TASK BRIEF - Count the lines in the items below that contain the word "Open", matching case exactly, and give only the number.

DATA TO PROCESS -

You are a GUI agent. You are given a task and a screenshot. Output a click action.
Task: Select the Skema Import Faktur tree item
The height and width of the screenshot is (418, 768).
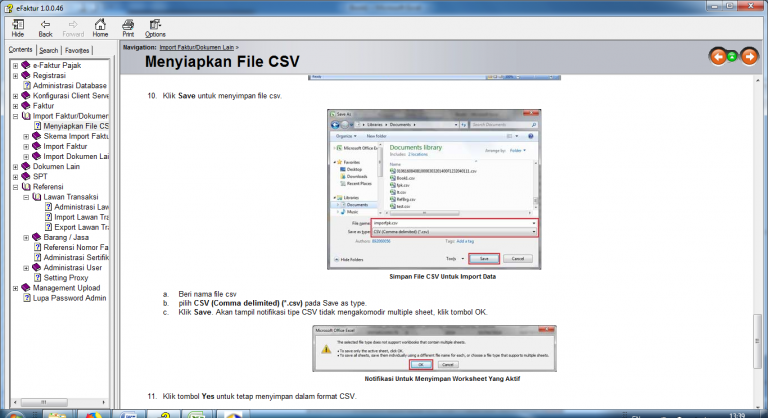[x=75, y=136]
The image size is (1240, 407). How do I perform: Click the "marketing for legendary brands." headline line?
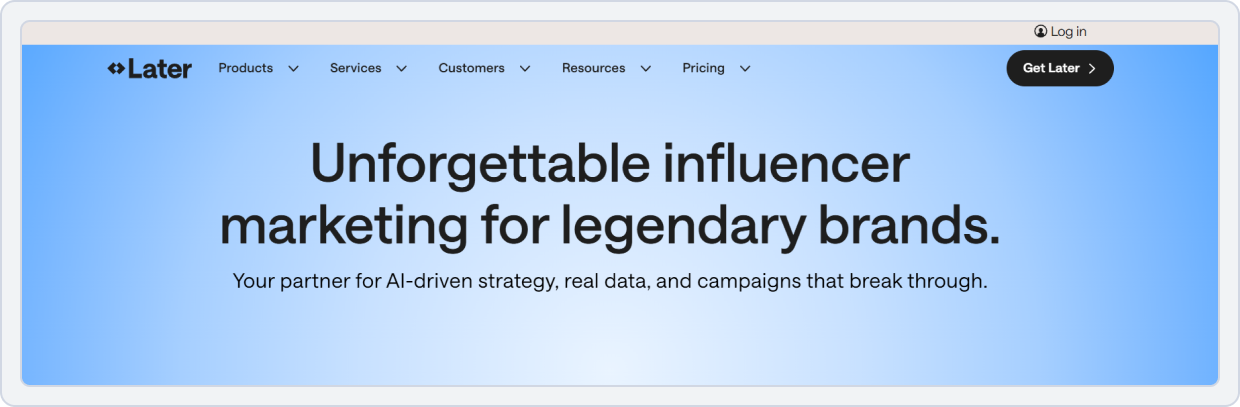pos(610,227)
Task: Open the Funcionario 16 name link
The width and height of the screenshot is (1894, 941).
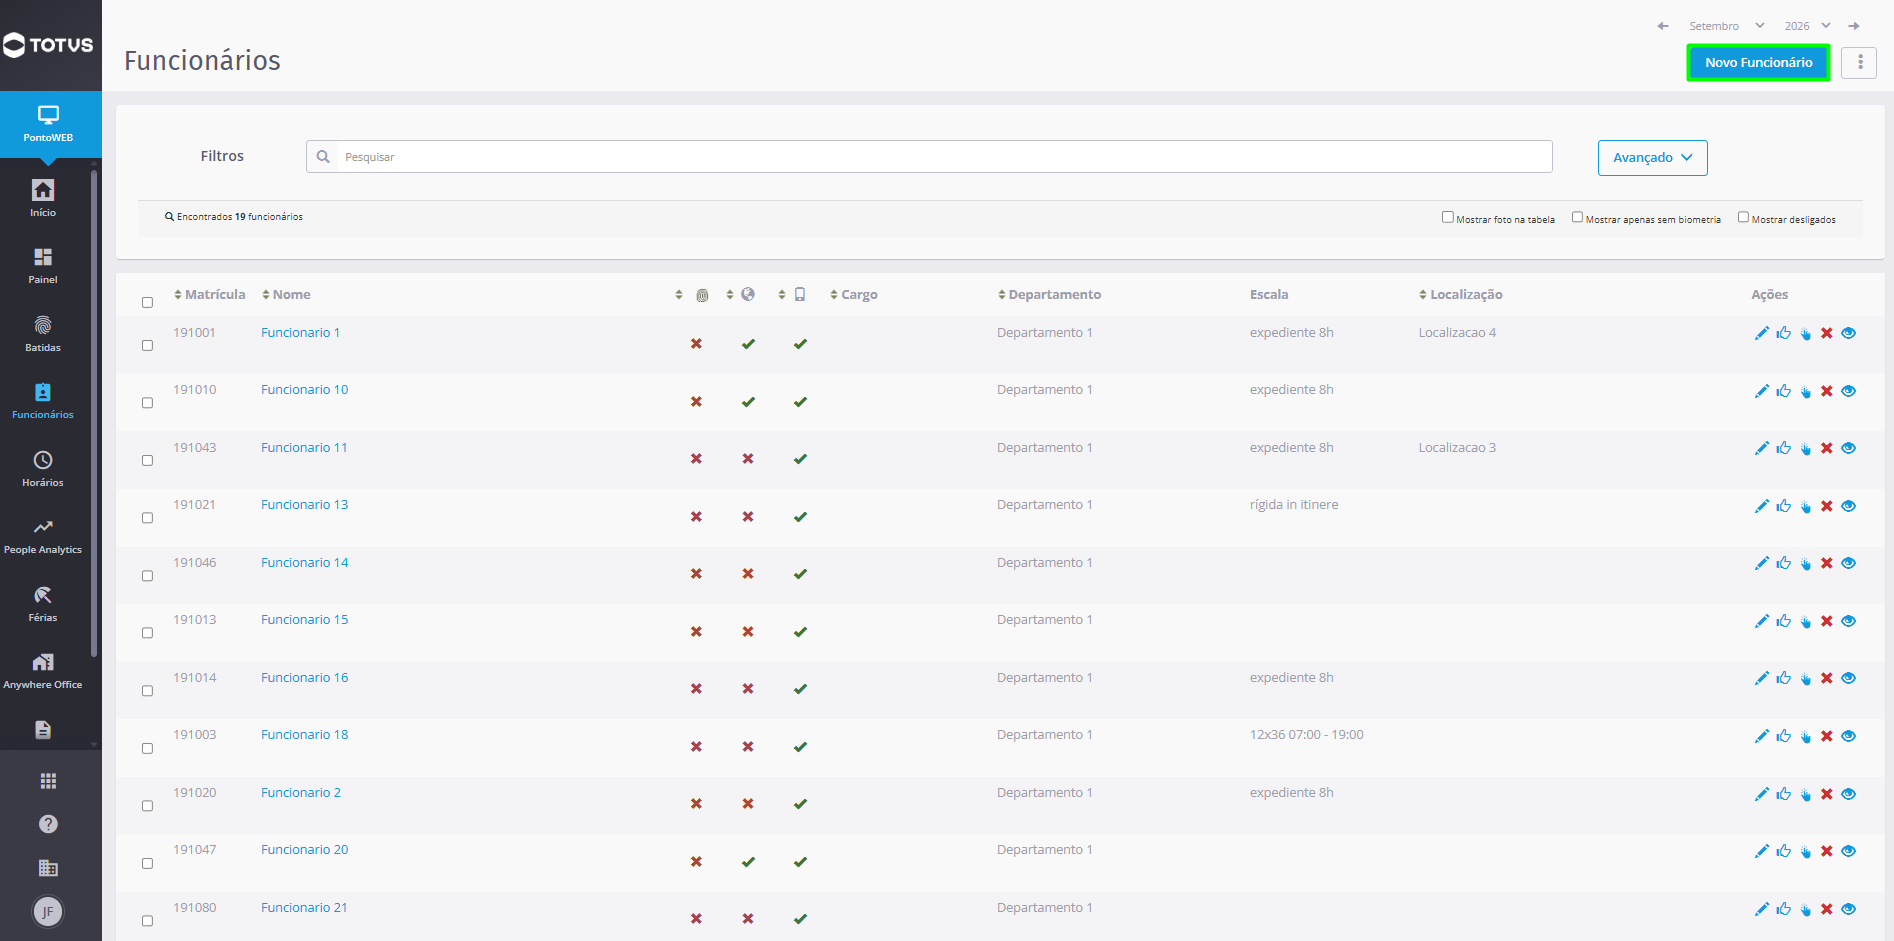Action: point(304,678)
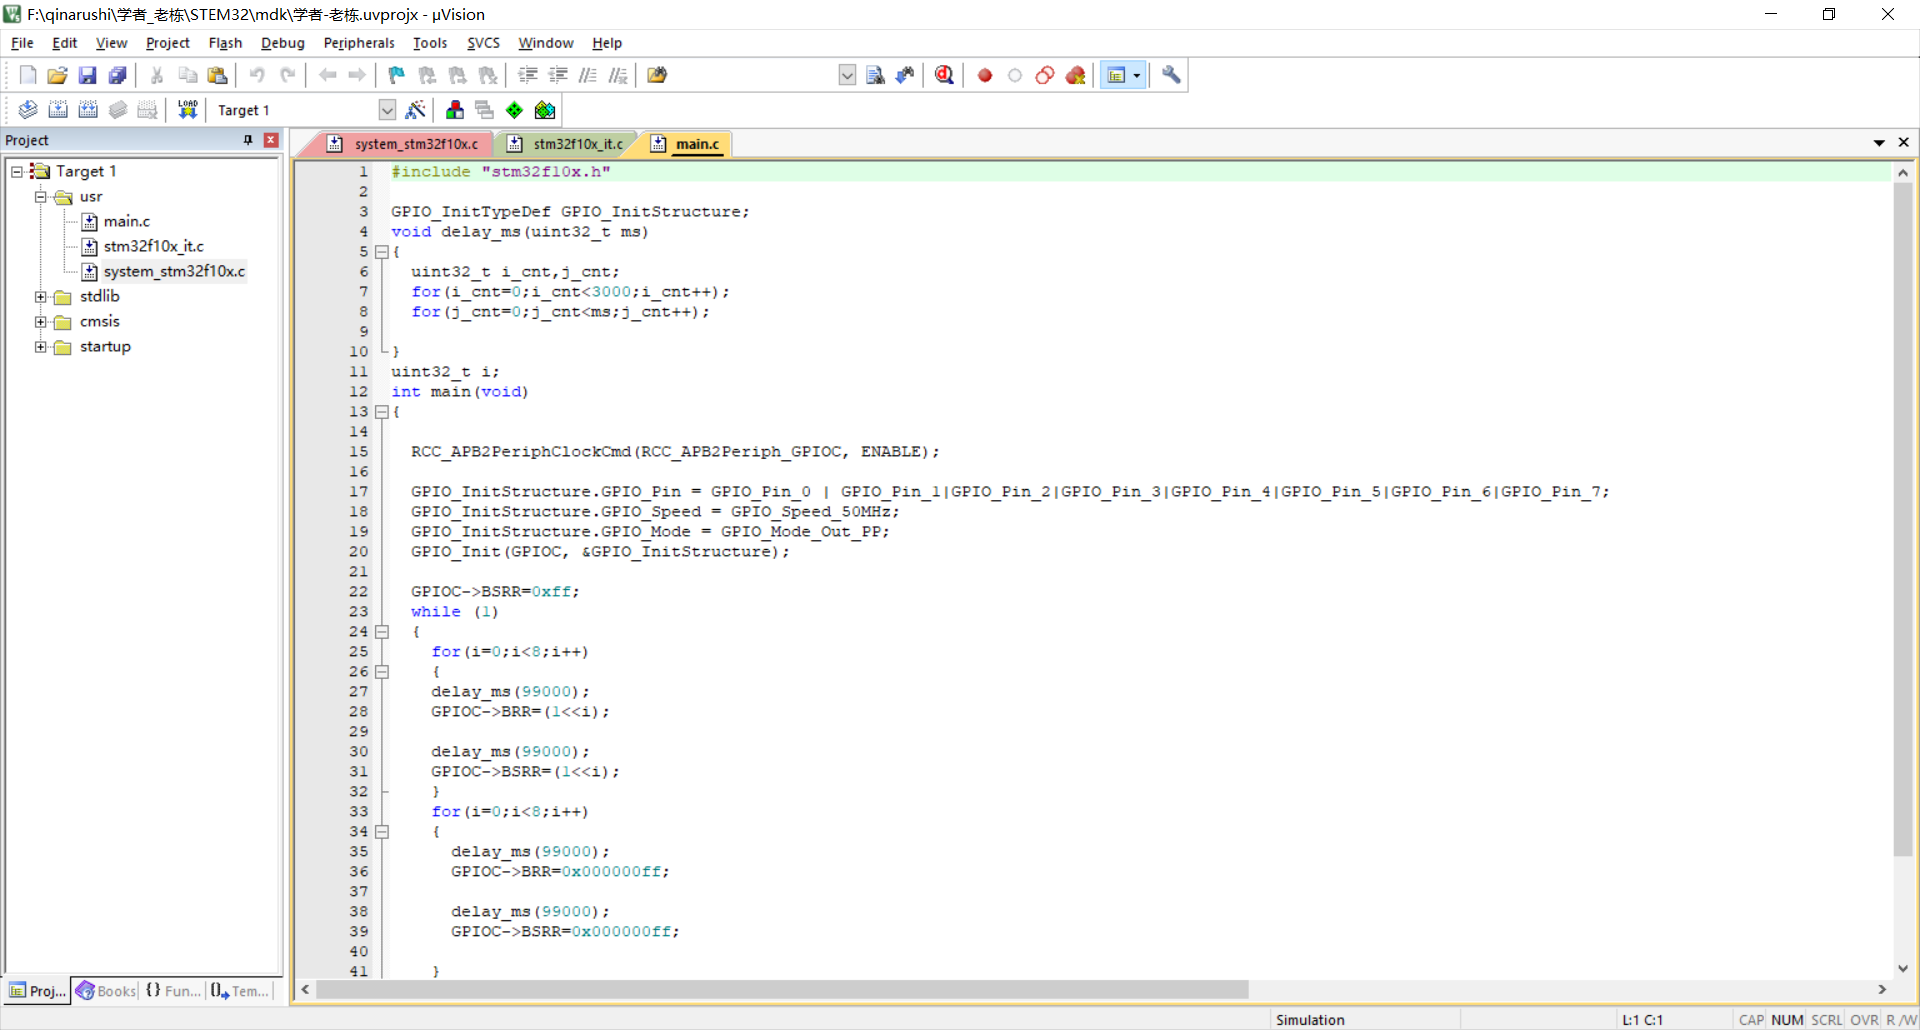
Task: Rebuild all target files
Action: pos(88,110)
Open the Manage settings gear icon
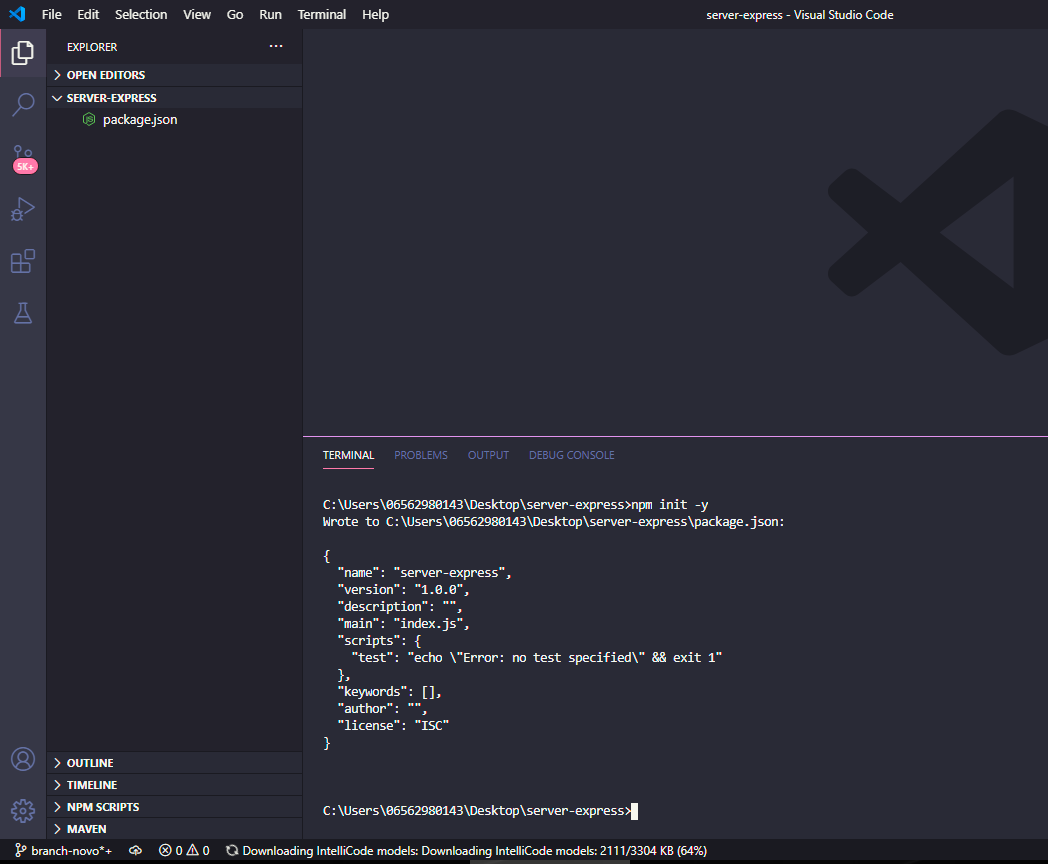1048x864 pixels. click(x=23, y=810)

WRITTEN ANSWER - 2